My idea was something like this:

img

We map the data with 2 cubes per dimension (X,Y axis), overlap of 10%.

A ) 1-Skeleton on pair-wise intersections B) Quartet Tree/Cayley Tree based on cluster quartet distance matrix. Introduces two empty hierarchy nodes. C) Combining both A and B

So: Global hierarchical clustering on a local density-based clustering guided by a filter function?

If anything, we can make the quartet tree edges completely transparent, so it is just there to provide some extra structure for the layout. Resulting graphs with this method are always fully connected, no floating nodes (resuling in each graph having its own "gravity", so you can move-drag the entire graph, which is useful for drawing multiple graphs on screen).

sauln commented 6 years ago

I'm glad someone has read them :man_dancing:. In a few weeks I'm hoping to push out a few more.

It sounds to me like this is similar to the multmapper, but maybe views the higher levels with more transparency. I like being able to view the fully connected version at the same time as the high resolution version. It would be very helpful to know where a disconnected component would connect if you decreased resolution.

sauln commented 6 years ago

Still having trouble with pep8speaks?

We should plan a release 1.0.2 with the updated visualization, an official docs setup, and new cover and nerve builder changes.

I can sit with the dev branch for a bit this weekend and try to get everything polished.

MLWave commented 6 years ago

Just figured out how to do small changes to the dev branch without Travis-CI running every time.
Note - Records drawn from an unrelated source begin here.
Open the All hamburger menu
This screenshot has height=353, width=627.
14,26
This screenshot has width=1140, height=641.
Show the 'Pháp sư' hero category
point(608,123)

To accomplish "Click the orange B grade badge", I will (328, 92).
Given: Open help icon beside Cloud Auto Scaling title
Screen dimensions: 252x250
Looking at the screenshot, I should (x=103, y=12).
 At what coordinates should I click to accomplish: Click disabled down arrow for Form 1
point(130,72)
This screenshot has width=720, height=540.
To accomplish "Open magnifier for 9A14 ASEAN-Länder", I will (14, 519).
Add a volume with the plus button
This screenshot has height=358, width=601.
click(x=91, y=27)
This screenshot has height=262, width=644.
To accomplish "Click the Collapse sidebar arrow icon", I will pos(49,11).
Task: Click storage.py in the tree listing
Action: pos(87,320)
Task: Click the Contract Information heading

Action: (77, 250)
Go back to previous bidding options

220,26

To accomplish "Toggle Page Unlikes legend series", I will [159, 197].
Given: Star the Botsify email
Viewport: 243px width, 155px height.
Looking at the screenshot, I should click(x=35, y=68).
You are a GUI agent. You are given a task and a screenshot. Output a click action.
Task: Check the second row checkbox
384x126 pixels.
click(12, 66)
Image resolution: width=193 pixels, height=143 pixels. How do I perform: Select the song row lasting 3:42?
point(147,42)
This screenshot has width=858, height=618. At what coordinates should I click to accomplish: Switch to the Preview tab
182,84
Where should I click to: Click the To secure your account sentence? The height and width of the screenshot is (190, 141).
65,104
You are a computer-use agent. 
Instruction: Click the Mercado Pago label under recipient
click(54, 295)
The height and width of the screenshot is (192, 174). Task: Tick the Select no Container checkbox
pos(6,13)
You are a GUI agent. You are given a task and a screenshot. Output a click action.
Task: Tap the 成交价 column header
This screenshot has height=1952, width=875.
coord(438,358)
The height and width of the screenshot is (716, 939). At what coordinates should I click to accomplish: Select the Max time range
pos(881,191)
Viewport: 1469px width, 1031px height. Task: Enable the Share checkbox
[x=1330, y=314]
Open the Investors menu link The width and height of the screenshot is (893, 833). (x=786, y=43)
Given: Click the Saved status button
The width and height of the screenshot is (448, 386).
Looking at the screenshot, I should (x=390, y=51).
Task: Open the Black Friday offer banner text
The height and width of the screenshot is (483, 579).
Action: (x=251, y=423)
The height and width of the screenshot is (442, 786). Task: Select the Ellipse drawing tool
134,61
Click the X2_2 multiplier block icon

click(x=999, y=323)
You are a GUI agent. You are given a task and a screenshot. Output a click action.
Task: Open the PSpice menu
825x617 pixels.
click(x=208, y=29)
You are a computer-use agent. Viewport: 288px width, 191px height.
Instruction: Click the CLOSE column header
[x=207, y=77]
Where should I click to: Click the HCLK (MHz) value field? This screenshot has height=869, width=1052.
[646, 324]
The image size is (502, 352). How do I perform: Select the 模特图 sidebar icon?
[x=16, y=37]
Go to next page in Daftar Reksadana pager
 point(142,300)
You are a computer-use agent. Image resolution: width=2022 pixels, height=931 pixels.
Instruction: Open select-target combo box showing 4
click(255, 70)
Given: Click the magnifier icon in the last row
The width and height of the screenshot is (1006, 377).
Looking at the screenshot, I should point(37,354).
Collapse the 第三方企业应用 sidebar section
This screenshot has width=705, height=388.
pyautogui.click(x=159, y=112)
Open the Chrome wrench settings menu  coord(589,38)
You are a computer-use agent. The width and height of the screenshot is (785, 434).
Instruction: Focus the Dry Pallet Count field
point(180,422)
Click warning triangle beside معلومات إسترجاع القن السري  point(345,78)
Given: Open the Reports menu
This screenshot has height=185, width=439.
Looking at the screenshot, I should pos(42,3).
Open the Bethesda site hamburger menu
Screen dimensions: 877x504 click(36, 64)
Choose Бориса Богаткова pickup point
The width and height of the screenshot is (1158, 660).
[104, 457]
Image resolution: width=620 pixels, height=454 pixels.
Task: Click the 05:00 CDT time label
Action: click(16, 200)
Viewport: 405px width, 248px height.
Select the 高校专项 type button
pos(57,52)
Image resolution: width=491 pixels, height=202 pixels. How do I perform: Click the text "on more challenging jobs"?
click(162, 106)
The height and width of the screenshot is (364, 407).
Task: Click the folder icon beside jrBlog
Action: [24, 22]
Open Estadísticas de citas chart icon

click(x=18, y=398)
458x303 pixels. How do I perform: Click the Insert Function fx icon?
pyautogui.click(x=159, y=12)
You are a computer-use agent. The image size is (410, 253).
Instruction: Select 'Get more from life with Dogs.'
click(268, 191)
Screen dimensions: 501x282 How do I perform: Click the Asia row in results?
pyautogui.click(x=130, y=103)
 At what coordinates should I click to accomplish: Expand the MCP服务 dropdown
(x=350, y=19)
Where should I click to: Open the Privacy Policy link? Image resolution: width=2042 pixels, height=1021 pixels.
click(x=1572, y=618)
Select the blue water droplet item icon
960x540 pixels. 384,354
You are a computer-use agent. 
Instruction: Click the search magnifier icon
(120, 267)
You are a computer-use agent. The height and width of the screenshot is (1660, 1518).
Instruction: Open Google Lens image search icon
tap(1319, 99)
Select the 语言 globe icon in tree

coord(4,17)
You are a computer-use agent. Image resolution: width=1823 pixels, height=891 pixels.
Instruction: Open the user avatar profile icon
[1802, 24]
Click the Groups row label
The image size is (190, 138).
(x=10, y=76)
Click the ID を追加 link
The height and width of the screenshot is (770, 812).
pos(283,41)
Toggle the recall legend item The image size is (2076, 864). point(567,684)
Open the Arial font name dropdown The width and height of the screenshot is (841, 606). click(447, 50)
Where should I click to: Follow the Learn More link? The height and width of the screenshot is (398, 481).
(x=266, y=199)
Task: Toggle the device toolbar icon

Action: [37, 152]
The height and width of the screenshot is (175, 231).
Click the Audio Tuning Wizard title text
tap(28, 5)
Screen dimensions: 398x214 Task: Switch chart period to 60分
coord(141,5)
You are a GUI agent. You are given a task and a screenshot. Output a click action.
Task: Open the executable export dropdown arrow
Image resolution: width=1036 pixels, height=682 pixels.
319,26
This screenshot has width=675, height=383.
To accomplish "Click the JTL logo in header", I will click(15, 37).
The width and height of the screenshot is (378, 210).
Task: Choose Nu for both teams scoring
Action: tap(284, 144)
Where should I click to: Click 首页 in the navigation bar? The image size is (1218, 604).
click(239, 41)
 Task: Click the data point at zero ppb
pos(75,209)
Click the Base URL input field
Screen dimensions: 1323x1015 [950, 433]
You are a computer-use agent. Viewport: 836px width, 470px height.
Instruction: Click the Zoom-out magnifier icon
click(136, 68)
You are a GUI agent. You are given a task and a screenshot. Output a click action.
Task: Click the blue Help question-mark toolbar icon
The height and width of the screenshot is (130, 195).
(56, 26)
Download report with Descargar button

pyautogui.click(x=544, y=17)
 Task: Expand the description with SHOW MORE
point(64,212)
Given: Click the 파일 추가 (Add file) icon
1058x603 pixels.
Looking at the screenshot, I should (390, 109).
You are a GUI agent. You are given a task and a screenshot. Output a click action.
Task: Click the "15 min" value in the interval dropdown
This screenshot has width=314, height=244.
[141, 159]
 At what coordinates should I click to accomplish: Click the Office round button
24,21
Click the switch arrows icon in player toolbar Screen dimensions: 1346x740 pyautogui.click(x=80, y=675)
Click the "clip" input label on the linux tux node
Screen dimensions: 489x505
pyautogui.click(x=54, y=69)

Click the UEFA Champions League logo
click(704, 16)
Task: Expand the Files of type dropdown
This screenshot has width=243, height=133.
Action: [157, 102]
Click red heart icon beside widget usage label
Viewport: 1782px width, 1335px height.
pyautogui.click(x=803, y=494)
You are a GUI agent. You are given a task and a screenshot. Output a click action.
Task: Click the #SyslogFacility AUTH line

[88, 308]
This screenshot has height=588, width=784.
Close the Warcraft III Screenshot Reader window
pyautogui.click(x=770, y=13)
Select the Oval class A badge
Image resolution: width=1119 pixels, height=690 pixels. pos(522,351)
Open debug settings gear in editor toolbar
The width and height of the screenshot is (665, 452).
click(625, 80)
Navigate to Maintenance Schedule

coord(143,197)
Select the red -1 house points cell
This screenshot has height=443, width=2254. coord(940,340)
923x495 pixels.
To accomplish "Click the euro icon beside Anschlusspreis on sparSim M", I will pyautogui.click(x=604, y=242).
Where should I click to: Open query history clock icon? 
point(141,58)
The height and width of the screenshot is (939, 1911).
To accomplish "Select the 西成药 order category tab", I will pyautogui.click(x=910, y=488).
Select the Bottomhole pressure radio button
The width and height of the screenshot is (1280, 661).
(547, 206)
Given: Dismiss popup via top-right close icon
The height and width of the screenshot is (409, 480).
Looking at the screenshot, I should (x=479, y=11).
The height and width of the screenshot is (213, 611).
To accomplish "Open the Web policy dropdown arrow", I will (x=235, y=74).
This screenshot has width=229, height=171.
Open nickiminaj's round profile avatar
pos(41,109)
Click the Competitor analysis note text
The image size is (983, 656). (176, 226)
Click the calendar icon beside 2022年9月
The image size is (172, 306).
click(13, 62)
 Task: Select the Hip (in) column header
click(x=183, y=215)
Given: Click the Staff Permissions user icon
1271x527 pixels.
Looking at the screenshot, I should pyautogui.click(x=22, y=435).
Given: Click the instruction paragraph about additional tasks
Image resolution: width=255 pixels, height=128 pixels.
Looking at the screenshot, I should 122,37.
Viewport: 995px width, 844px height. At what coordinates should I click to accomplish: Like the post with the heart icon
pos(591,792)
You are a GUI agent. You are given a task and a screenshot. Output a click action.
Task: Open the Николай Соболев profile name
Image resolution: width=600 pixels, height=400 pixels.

Tonight, I'll add the old parameters to visualize, and increase the test coverage.

PEP8Speaks is a necessary "evil". I need a way to have these hints when coding, not after I written 500+ lines of PEP8-invalid code :). I'll look at installing a plug-in and having this closer to my IDE. Increasing the line-width to 100 already muted a lot of violations.

It would be very helpful to know where a disconnected component would connect if you decreased resolution.

Cool, I'll start with the simplest version of hierarchical clustering (single-linkage) and depending on usefulness we can look at more advanced hierarchical clusterings, like the Minimum Quartet Tree Cost.

sauln commented 6 years ago

I'll look at installing a plug-in and having this closer to my IDE.

I use atom, and the atombeaufity plug-in works great. I'd be surprised if most editors had something. Which do you use?

PEP8Speaks supposedly can issue a pull request with fixes to violations. That would be very cool if it worked properly. I haven't tested it yet.

I'm interested in what you come up with. I've been playing around with the multimapper, which essentially does the same thing, just over multiple levels. it sounds like what you're talking about would be a multimapper, but at just two steps (the last step being set with 1 bin).

sauln commented 6 years ago

I'm closing this issue as the updated UI is on dev branch now.